KASTIRAnd my question is also very similar to the previous -- actually caller that, do we have any high (unintelligible) evidence that suggests the effect of vitamin E in lowering cholesterol?
ROBERTSNot that I know of.
PEARLEWe do not. Let me just reemphasize Dr. Roberts' point is there many things you can do to lower your LDL besides statins. And optimal weight, regular exercise, the appropriate diet -- the Mediterranean one is a terrific one -- are really important.
PEARLEThere are large studies on vitamin E that were negative in terms of benefit.
REHMI see. OK. But here is the question, Dr. Pearle. Would you say to a patient who came in with no sign of heart attack in his or her -- their future but with a high level of LDL -- would you say to that person there are lots of things you can do besides taking statins, or would you say, I think I better I put you on statins?
PEARLEWell, I mean, that -- what you said first is clearly where we start. You want to -- I would emphasize healthy -- heart healthy habits, which we recommend for the whole population.
REHMSure. Of course.
PEARLEThey have many other benefits. Then the next step, though, is, what risk does this patient fall into, OK?

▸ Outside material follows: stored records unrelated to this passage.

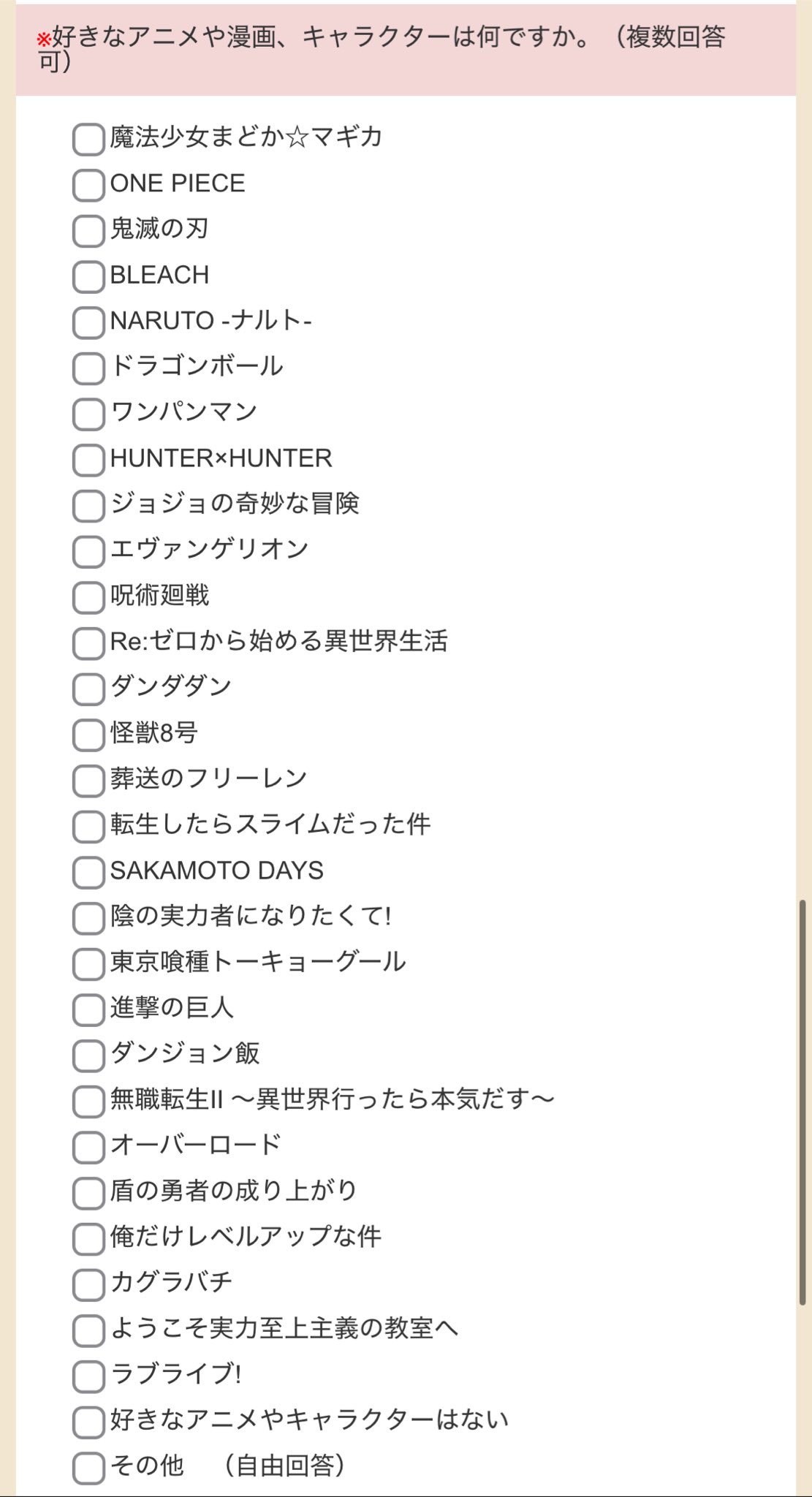Check the 呪術廻戦 checkbox
The height and width of the screenshot is (1497, 812).
point(88,597)
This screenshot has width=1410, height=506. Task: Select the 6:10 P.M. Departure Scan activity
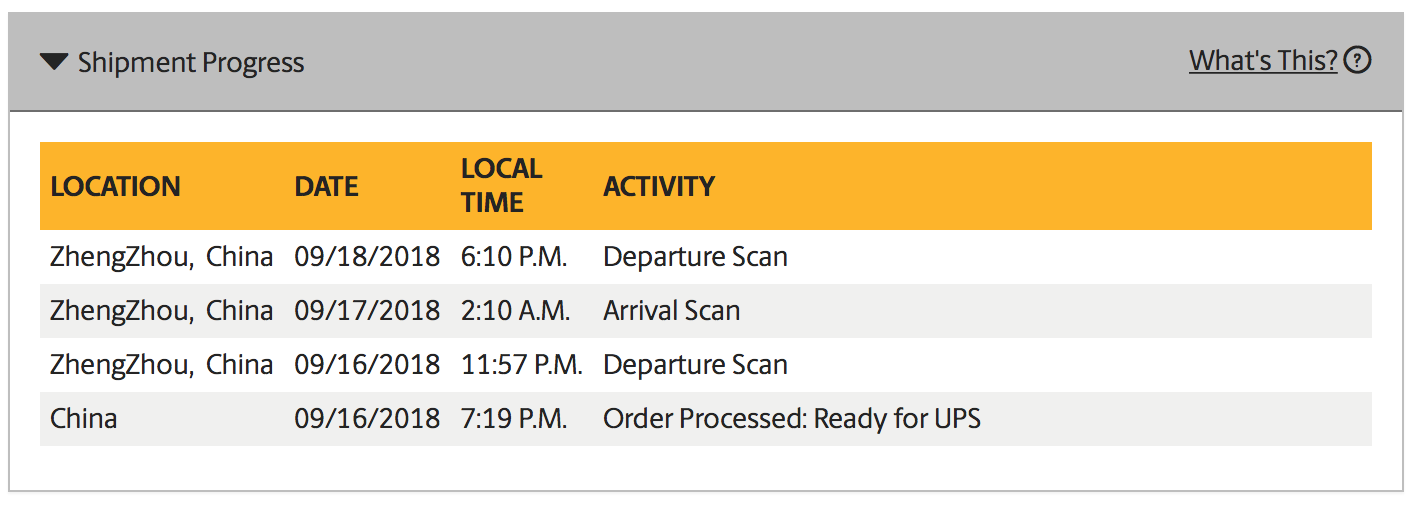pos(695,257)
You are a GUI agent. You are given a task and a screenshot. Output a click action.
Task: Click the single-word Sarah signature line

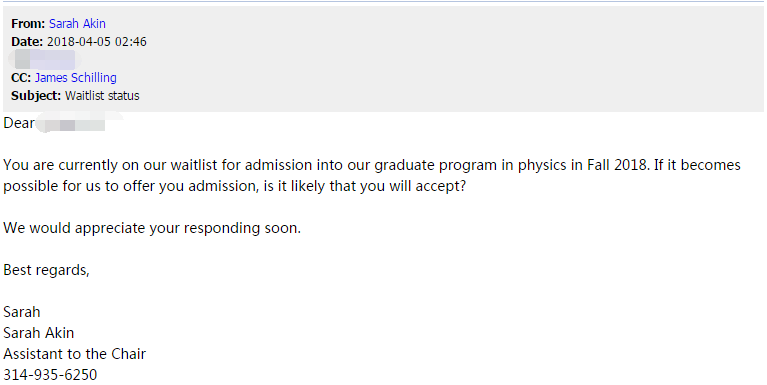(x=22, y=312)
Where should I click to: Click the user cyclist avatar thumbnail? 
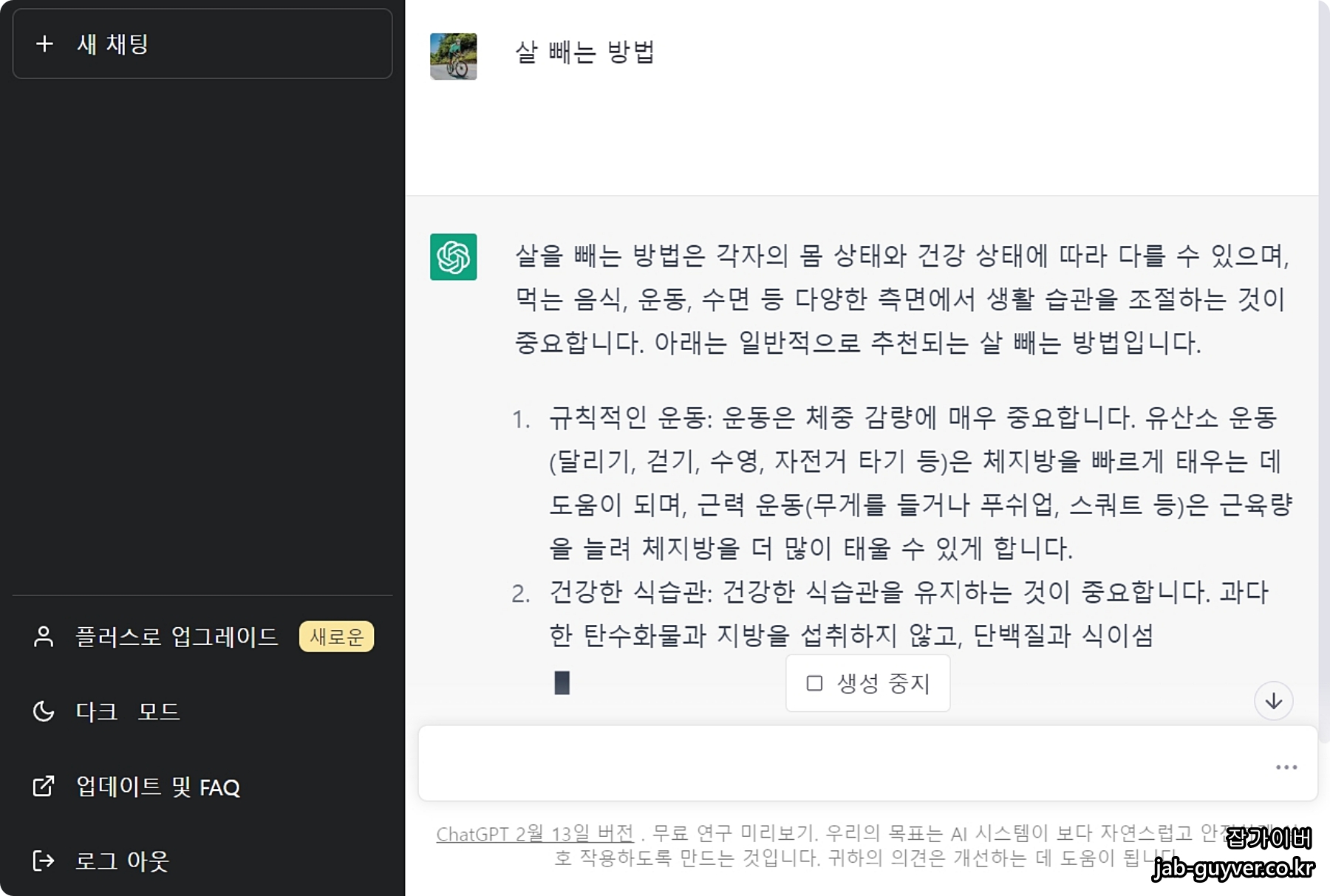[x=454, y=56]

PEARLEThey don't have conventional -- if there are no conventional risk factors...
REHMBut the cholesterol...
PEARLE...a very high cholesterol. I'd probably stop there, but most patients are going to -- if they have a high cholesterol, that's one risk factor. Most will have something else in their pattern. And I would assess, by conventional risk factor, something like the Framingham Score, which takes into account high blood pressure and exercise.
PEARLEAnd I would add that there are other tests that further risk-stratify like the CT scan for coronary calcification.
REHMOK. And, Dr. Roberts, what would you do in the same situation?
ROBERTSI wanted to get back to the...
REHMYou've got to go quickly. We're almost out of time.
REHMWhat would you do?
ROBERTSTherapeutic lifestyle change is the cornerstone of therapy.
ROBERTSStop being a couch potato, lose weight if you're overweight, don't smoke and eat a Mediterranean diet.
REHMDr. Barbara Roberts, she is director of the Women's Cardiac Center at Miriam Hospital in Rhode Island. Her book, "The Truth About Statins," came out in April of this year. Dr. David Pearle, he's a clinical cardiologist at MedStar Georgetown University Hospital. Sharon Begley, senior health and science correspondent at Reuters. Thank you all so much.
PEARLEThank you, Diane.
REHMAnd thanks for listening. I'm Diane Rehm.